Cuando era pequeño no me importo nunca nada, no existía la muerte, no existía un final, yo era el rey del mundo; jugaba, reía, corría, lloraba, gritaba y no me importaba nada.
No me importaba NADA.
Solo vivía, no me importaba si algún día moriría, si algún día correría algún peligro, si podría enfermar de alguna enfermedad terminal, no me importaba si alguien que no fuera mi papá regañandome; me rompiera el corazón.
¡Vaya sorpresa!
¿No?
Cuando uno crece, va adquiriendo responsabilidades, ese disfrute que tenía de pequeño de la vida, se va extinguiendo, se va apagando la ilusión, nos volvemos máquinas de trabajo, preocupados por el mañana, por el trabajo, la tarea, por la escuela, por la opinión de otros, martirizados por la realidad.
Cansados de existir, ocultando nuestra infelicidad detrás de una botella de alcohol, escapando de la realidad con drogas.
Porque a mis 16 años, me siento terrible, de nunca haberme detenido a ver un atardecer, una puesta de sol, terrible, de no detenerme a decirle a mis padres lo tanto que los amo; porque no se que estoy esperando, a que el mismo sol se extinga, o a que mis padres dejen esta vida, ¿porque?
¿Porque?
¿Porque tenemos que sufrir para aprender de verdad?
Yo digo, que a veces no nos damos cuenta, de lo que en realidad vale la pena, de lo que tenemos, de lo que somos.

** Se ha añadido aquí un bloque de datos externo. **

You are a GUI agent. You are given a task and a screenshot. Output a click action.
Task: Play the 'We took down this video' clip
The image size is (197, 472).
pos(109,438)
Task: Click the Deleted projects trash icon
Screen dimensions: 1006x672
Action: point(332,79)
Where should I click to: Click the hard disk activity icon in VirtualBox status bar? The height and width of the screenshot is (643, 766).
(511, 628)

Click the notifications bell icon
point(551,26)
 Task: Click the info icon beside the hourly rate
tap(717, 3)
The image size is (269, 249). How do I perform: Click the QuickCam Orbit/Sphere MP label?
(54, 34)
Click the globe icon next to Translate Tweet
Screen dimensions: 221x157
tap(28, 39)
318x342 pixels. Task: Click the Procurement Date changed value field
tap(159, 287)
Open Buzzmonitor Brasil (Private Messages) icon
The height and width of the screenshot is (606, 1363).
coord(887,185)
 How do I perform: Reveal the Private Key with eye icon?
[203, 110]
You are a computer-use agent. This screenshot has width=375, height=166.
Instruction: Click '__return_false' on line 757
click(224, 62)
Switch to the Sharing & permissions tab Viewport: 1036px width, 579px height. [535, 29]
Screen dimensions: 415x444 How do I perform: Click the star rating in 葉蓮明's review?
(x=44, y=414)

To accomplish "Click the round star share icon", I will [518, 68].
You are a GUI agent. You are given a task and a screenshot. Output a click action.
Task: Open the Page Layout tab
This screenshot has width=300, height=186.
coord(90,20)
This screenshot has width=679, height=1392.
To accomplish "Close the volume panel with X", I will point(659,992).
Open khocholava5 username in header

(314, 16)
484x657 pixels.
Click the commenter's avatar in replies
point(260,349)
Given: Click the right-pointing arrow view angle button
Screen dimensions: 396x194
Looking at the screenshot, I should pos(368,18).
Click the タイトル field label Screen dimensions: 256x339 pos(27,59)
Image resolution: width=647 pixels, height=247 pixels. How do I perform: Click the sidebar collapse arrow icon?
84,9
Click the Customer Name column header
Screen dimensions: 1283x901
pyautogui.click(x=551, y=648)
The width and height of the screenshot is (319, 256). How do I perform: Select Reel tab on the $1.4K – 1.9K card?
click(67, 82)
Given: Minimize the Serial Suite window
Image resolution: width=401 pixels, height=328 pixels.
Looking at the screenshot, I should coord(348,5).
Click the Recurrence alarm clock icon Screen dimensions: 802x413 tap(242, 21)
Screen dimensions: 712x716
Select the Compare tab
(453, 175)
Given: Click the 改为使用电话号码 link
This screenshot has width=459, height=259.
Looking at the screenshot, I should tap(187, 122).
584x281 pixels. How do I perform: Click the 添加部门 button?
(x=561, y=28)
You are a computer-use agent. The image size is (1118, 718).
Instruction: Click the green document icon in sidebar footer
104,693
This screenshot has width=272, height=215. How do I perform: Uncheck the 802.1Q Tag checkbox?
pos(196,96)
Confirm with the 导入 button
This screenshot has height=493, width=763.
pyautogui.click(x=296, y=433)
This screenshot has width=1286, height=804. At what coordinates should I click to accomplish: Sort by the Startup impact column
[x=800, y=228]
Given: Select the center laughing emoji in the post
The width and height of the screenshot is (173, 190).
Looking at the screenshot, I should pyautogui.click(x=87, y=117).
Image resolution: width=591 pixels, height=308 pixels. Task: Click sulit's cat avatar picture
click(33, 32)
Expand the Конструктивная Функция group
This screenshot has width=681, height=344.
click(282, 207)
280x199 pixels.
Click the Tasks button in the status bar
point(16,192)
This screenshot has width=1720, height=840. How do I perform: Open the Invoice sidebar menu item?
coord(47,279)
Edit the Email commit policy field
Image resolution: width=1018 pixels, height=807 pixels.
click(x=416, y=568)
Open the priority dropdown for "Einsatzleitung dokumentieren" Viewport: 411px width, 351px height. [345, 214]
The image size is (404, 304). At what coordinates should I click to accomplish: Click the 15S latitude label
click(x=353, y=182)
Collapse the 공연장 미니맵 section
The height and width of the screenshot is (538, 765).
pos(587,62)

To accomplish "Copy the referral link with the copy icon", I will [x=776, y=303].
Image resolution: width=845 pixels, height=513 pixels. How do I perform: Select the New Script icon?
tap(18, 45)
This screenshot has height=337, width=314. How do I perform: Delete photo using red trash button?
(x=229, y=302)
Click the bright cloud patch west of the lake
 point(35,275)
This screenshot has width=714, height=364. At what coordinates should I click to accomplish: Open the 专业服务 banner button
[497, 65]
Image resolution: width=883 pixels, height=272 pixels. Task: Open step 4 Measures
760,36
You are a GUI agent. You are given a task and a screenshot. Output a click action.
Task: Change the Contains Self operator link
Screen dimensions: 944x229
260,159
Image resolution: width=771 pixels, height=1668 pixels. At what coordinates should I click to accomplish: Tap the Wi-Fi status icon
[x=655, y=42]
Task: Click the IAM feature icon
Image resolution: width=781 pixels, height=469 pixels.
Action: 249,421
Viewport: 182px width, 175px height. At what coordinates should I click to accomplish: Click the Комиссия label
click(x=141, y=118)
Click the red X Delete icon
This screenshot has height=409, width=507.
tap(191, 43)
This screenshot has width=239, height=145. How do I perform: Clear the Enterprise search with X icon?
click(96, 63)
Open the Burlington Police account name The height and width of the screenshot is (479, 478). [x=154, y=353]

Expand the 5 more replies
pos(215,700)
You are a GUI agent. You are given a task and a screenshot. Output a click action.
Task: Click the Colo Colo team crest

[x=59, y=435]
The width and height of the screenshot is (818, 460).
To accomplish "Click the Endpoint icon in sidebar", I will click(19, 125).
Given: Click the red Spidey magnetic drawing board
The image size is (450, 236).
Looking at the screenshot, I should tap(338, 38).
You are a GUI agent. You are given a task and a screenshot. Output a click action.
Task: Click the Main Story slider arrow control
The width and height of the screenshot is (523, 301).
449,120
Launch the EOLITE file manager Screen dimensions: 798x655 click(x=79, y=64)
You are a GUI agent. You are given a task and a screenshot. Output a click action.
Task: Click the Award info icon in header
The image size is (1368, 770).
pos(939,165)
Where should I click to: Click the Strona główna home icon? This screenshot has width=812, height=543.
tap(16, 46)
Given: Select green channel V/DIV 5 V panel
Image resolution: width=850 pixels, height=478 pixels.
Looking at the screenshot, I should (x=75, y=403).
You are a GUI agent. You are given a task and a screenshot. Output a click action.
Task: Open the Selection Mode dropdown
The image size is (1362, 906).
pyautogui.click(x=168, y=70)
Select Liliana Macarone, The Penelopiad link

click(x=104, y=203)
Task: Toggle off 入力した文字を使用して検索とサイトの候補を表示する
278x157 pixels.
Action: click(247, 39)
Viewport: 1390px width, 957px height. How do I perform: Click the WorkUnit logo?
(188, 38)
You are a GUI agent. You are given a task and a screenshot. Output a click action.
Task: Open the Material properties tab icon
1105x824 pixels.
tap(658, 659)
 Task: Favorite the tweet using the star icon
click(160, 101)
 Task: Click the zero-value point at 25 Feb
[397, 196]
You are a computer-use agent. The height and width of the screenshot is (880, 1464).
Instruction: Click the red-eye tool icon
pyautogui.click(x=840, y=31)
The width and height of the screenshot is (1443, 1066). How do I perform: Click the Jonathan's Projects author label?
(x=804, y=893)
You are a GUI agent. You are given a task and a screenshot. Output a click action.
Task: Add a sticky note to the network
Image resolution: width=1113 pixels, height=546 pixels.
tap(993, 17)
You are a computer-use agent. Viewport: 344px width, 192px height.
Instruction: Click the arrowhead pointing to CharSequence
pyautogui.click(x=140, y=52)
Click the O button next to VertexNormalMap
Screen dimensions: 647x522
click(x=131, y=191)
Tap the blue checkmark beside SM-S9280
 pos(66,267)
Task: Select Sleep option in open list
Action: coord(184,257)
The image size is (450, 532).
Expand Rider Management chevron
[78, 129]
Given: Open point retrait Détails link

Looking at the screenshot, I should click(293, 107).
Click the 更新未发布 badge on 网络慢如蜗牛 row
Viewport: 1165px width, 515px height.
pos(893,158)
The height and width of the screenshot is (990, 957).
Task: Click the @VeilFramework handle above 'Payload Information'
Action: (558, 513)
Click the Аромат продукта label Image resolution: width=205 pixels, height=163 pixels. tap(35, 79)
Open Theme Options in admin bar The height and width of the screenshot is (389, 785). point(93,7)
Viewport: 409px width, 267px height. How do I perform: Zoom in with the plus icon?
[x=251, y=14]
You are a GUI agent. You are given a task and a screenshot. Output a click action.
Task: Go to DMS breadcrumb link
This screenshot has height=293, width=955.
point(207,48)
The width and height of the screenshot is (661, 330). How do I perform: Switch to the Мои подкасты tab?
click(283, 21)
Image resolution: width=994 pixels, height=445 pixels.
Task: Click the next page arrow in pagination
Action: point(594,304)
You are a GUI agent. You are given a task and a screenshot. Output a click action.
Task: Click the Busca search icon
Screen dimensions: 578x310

La vida duele, cuando pensamos mucho, y sentimos poco, duele cuando no nos detenemos a ver lo hermoso que es existir, duele cuando no vemos un hermoso atarder, la vida es corta, es breve, se acaba en un segundo, no esperes a tu agonía para darte cuenta de que viviste con miedo, y lo peor que nunca viviste de verdad, hoy es la oportunidad que tienes de vivir, de disfrutar, de reír, de cantar, no la desaproveches. Igual sea tu última oportunidad, nadie lo sabe, pero a veces es mejor pensar que este es nuestro último día, para darnos cuenta de lo pequeños que somos, de lo rápido que podríamos dejar de respirar, y valorar la vida, y vivirla.